Dimas lalu melihat lencana rumi dan tersenyum pada rumi.

"Good", ujar dimas yang bangga pada rumi karena selalu berusaha mengambil kesempatan untuk memperbaiki dirinya yang sangat pemalu menjadi lebih percaya diri.

"Apa serunya sih keliling jogja setiap sabtu malam", ujar rizal pada rumi.

"Kalau aku habis keliling jogja, biasanya langsung dapet ide, ya samalah kayak dimas kalau habis main game", jawab rumi.

"Aku dapet idenya kalau habis tidur sama pacarku", ujar rizal sambil tertawa lebar.

Dimas dan rumi yang tidak punya waktu untuk mencari pacar, hanya mendengus iri pada rizal.

"Emang pacar kamu nggak protes kamu di kampus tiap hari", tanya rumi pada rizal.

"Enggaklah, aku punya jadwal spesial untuk ketemu dia", jawab rizal.

"Makanya cari pacar kalian, biar kuliahnya makin semangat, terus idenya makin moncer", ujar rizal dengan riang.

"Dim ada yang cariin tuh", ujar agung, anak mahasiswa semester dua yang mulai rajin dateng ke paviliun studio seniornya.

Dimas menghentikan tangannya yang masih menggambar, saat melihat sosok karin yang berdiri di depan pintu masuk studio, dengan memasang wajah judesnya.

"Kalau pacar yang kayak dia mah jangan, cepat bangkrut nanti", ujar rizal pada rumi.

Dimas kemudian berjalan meninggalkan kelompoknya untuk menemui karin.

"Kenapa rin", ujar dimas ketika dia sudah berdiri di depan karin.

"Kenapa telvon sama sms dari aku nggak pernah kamu tanggepi", tanya karin pada dimas.

"Nggak sempet rin, tugas kuliahku banyak", jawab dimas.

"Habis kamu rayu aku, kasih harapan, terus kamu ngilang, dan kasih alasan sibuk, gitu", tanya karin dengan aggresif.

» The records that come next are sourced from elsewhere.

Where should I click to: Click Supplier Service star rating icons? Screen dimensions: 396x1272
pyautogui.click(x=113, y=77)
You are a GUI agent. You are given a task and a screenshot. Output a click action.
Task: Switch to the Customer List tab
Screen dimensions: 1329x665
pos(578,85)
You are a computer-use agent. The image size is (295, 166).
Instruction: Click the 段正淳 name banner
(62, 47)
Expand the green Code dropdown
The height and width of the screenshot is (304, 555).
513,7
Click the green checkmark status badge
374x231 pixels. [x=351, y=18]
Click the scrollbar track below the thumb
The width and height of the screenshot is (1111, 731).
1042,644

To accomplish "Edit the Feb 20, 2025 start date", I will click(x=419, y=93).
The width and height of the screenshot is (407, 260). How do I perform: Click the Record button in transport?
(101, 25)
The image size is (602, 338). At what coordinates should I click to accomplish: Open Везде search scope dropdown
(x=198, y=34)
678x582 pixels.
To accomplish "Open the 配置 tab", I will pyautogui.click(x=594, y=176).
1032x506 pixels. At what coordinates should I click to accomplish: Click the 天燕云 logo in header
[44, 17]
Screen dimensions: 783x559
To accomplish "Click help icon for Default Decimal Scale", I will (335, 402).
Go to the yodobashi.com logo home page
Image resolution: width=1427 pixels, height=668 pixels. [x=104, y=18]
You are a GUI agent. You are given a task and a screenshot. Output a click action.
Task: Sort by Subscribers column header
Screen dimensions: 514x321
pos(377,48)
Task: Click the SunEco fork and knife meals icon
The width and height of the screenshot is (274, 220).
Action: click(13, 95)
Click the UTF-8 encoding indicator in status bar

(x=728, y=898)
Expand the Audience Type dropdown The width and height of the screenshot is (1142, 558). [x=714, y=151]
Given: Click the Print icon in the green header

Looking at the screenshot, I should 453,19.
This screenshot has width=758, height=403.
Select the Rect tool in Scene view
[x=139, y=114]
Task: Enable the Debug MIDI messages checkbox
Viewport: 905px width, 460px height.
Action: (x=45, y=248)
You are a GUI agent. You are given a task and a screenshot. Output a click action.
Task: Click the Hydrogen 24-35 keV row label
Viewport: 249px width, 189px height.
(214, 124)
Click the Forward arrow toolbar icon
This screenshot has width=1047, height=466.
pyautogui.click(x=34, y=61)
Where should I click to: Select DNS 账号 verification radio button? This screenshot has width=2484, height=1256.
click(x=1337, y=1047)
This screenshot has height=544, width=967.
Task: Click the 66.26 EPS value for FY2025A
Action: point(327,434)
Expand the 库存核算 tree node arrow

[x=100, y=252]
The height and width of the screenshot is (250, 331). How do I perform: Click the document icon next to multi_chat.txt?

Dimas tak bisa menahan rasa gelinya saat mendengar ucapan karin, dan dimas perjelas dengan senyum angkuh yang ia berikan pada karin.

"Karin, aku nggak pernah rayu kamu, atau kasih kamu harapan", tegas dimas.

"Brengsek", teriak karin secara lirih dengan amarah yang tercetak jelas di wajahnya.